-- TASK DATA follows --

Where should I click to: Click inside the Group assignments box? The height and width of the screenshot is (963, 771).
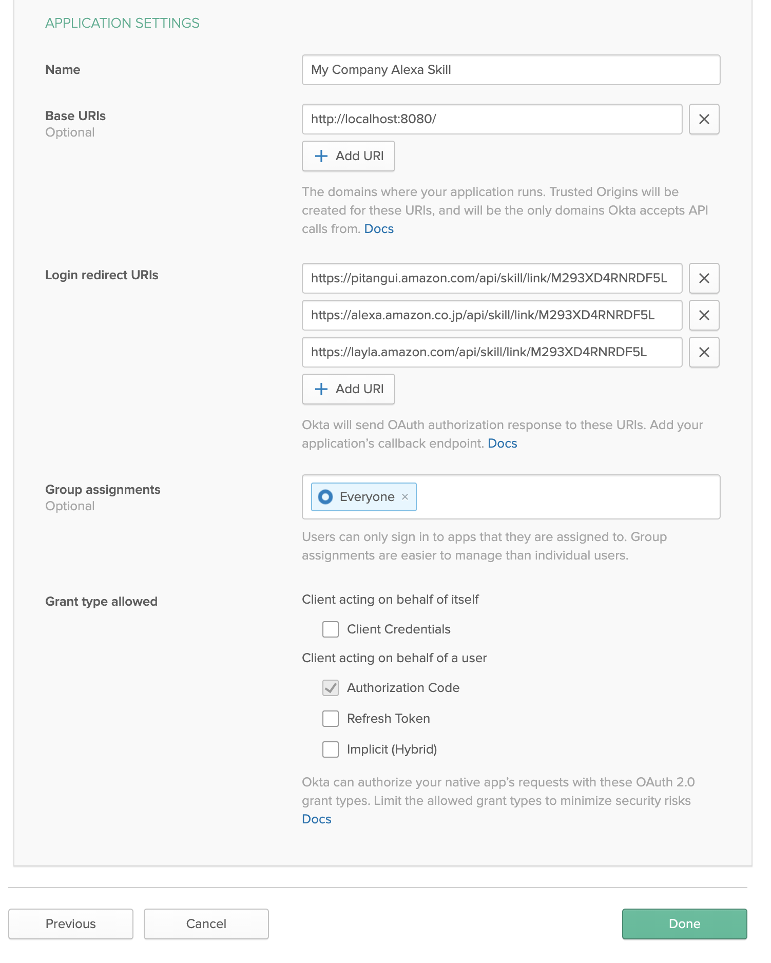(565, 497)

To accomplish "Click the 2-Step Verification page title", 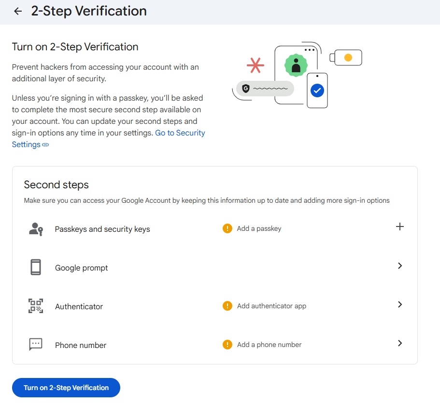I will pos(89,11).
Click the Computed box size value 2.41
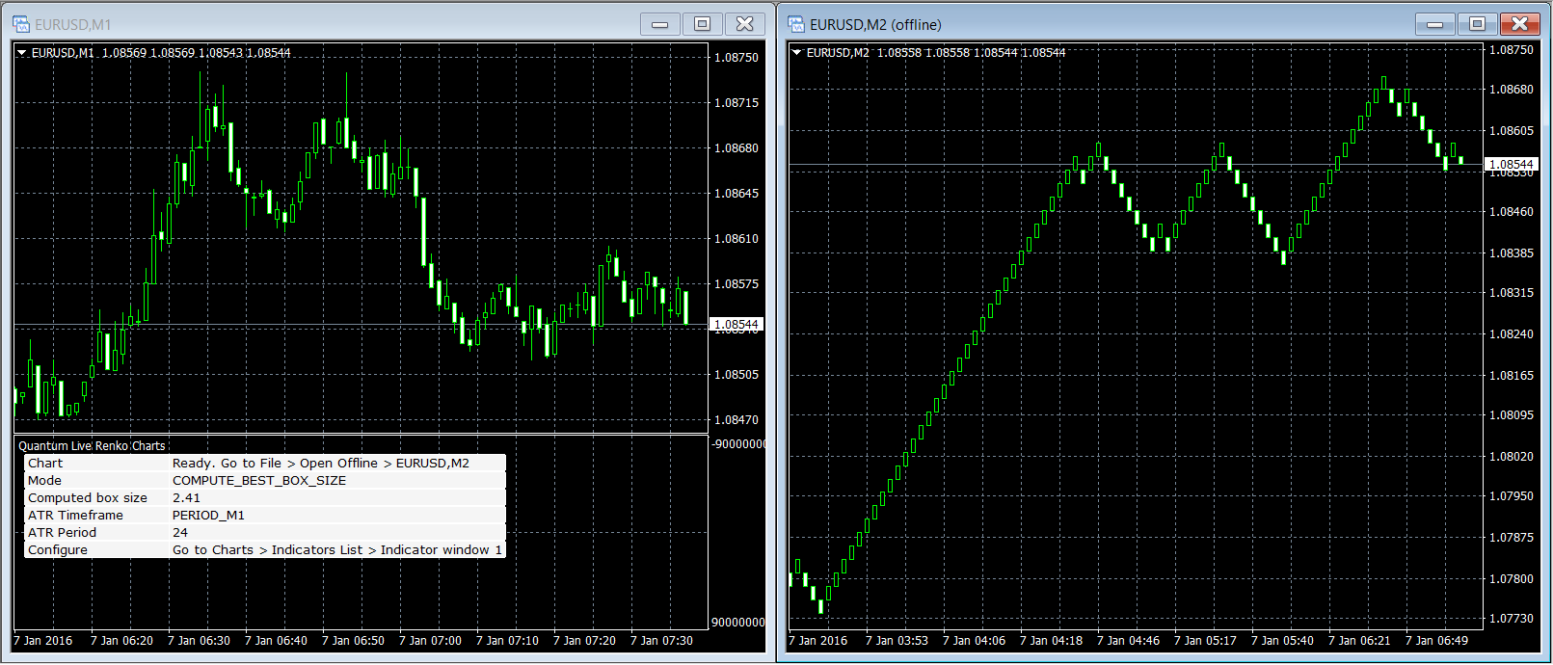Viewport: 1553px width, 665px height. coord(186,498)
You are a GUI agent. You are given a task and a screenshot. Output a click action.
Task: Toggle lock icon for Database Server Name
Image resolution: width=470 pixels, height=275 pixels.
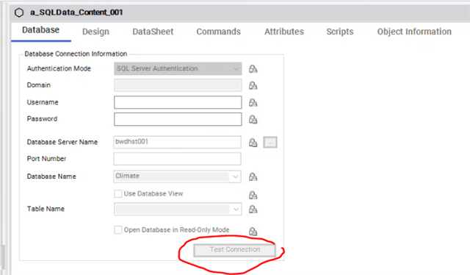point(253,143)
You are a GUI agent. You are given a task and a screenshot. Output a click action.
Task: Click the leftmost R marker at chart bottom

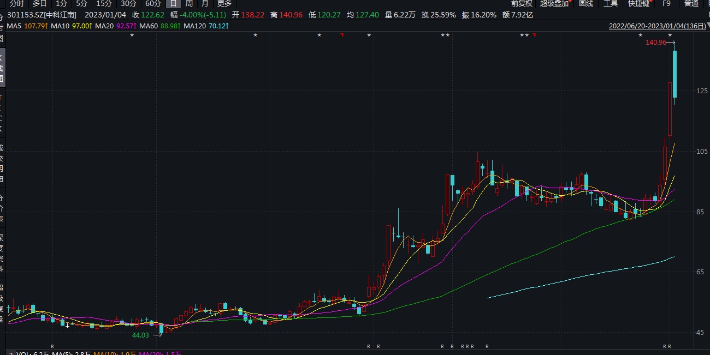52,346
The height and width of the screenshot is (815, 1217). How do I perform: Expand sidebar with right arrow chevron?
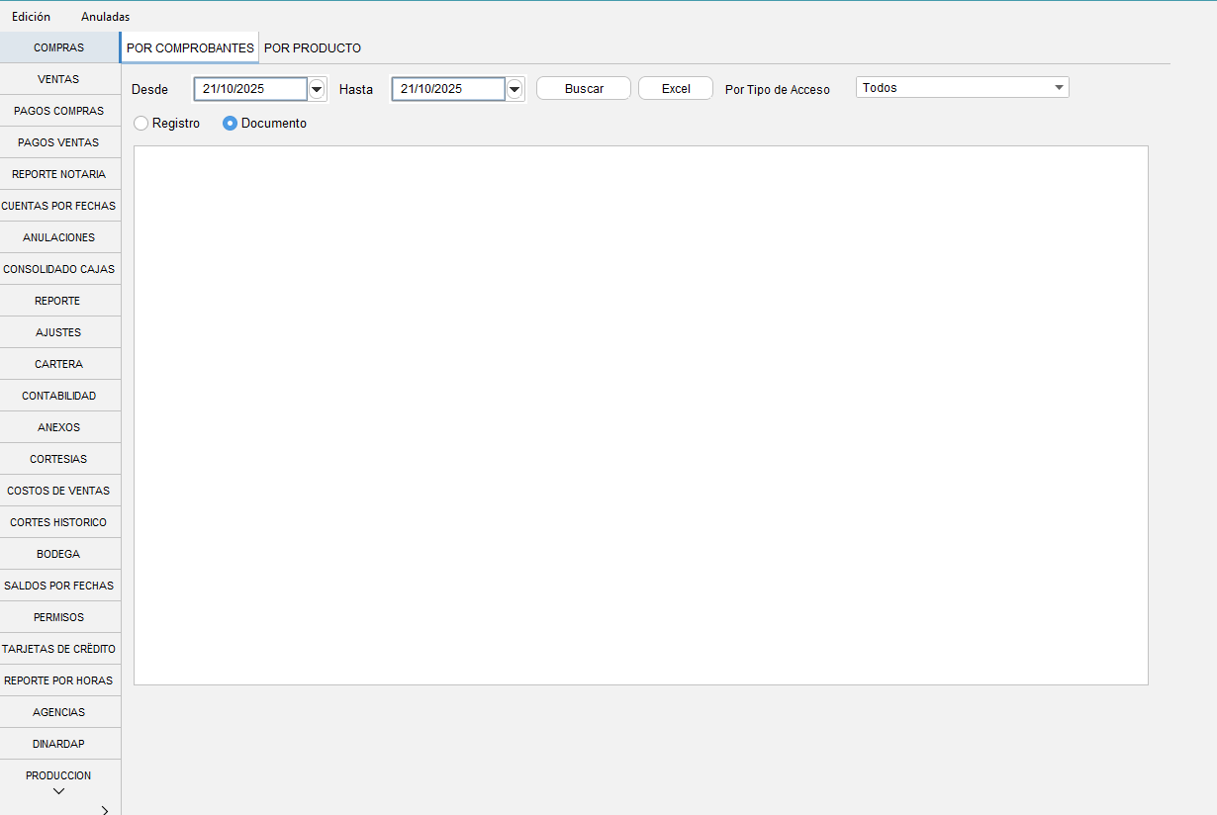(x=105, y=809)
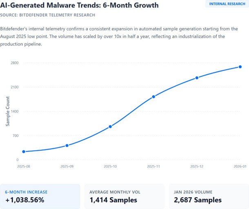
Task: Click the 1400 y-axis tick label
Action: [x=14, y=111]
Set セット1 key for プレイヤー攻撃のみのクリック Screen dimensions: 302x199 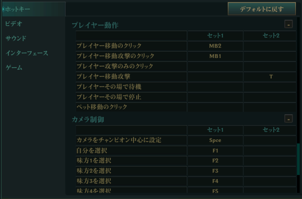point(215,66)
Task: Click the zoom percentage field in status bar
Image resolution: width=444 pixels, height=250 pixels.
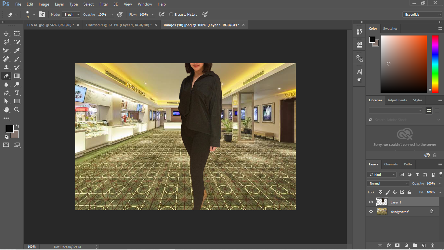Action: coord(32,247)
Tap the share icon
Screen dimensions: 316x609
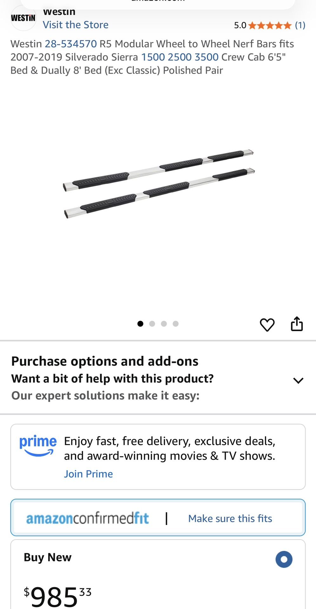point(297,324)
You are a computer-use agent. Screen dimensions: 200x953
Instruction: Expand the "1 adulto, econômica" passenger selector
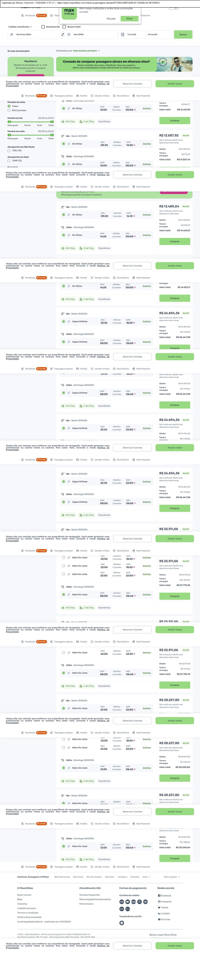point(20,27)
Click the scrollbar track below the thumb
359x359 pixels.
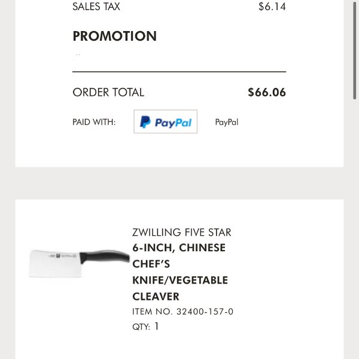pos(355,229)
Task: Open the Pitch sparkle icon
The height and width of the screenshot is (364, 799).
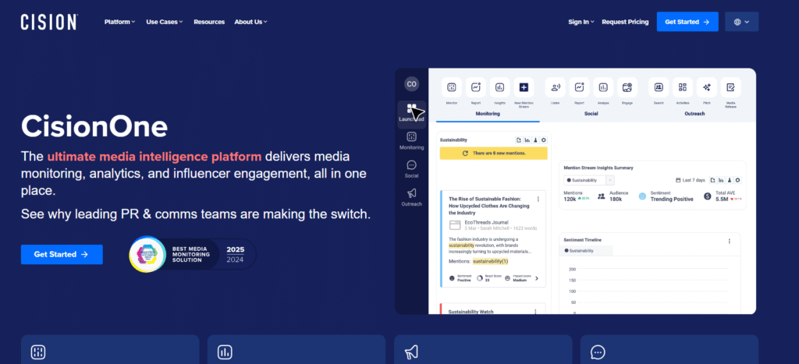Action: tap(707, 88)
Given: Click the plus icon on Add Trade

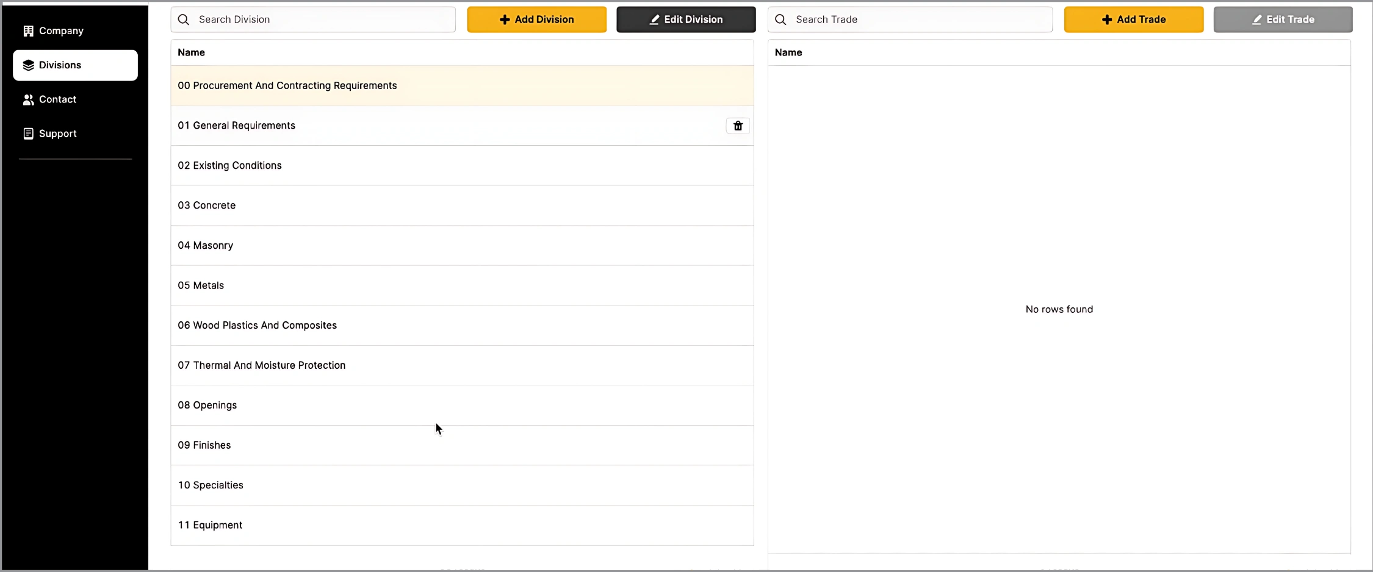Looking at the screenshot, I should 1106,20.
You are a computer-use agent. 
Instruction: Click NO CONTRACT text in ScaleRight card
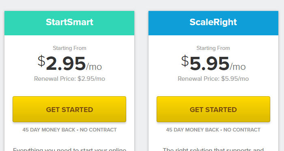[242, 130]
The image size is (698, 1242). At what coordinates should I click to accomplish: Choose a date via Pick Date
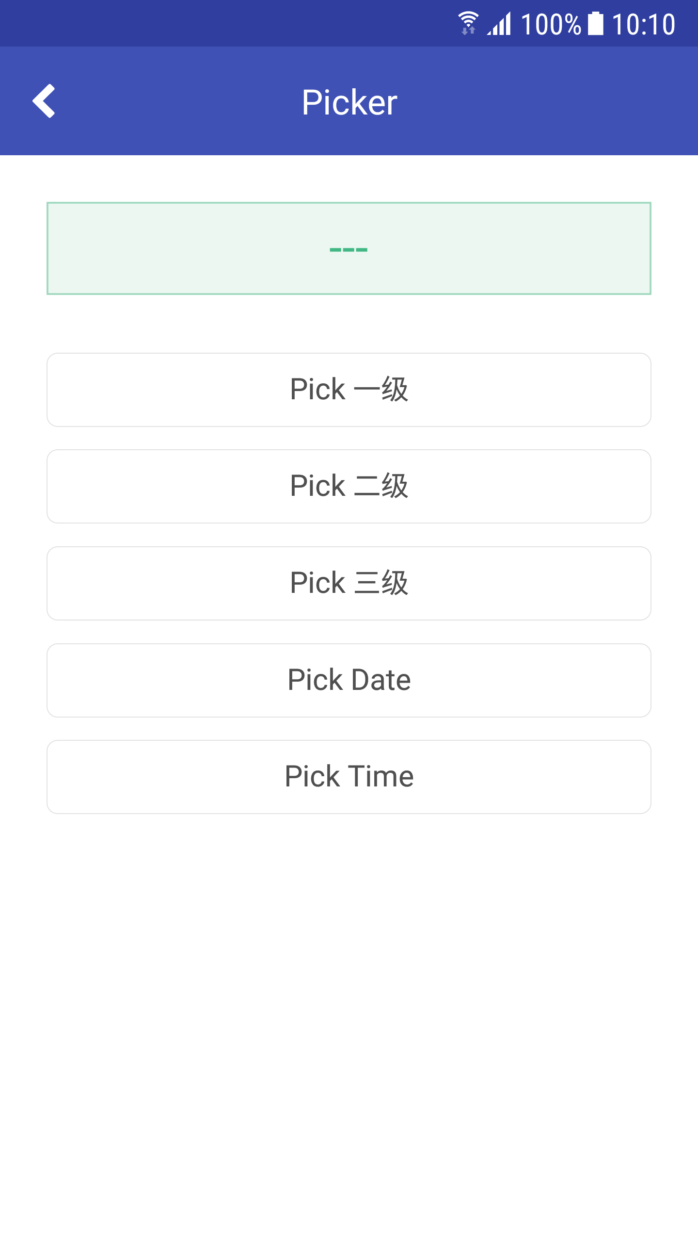[x=349, y=680]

-- TASK DATA concluded --

PROBLEM TO WORK ON:
Each line in the records above with "agent" must be returned.

THE ANSWER:
You are a GUI agent. You are given a task and a screenshot. Output a click action.
You are a GUI agent. You are given a task and a screenshot. Output a click action.
You are a computer-use agent. Screen dimensions: 200x953
You are a computer-use agent. 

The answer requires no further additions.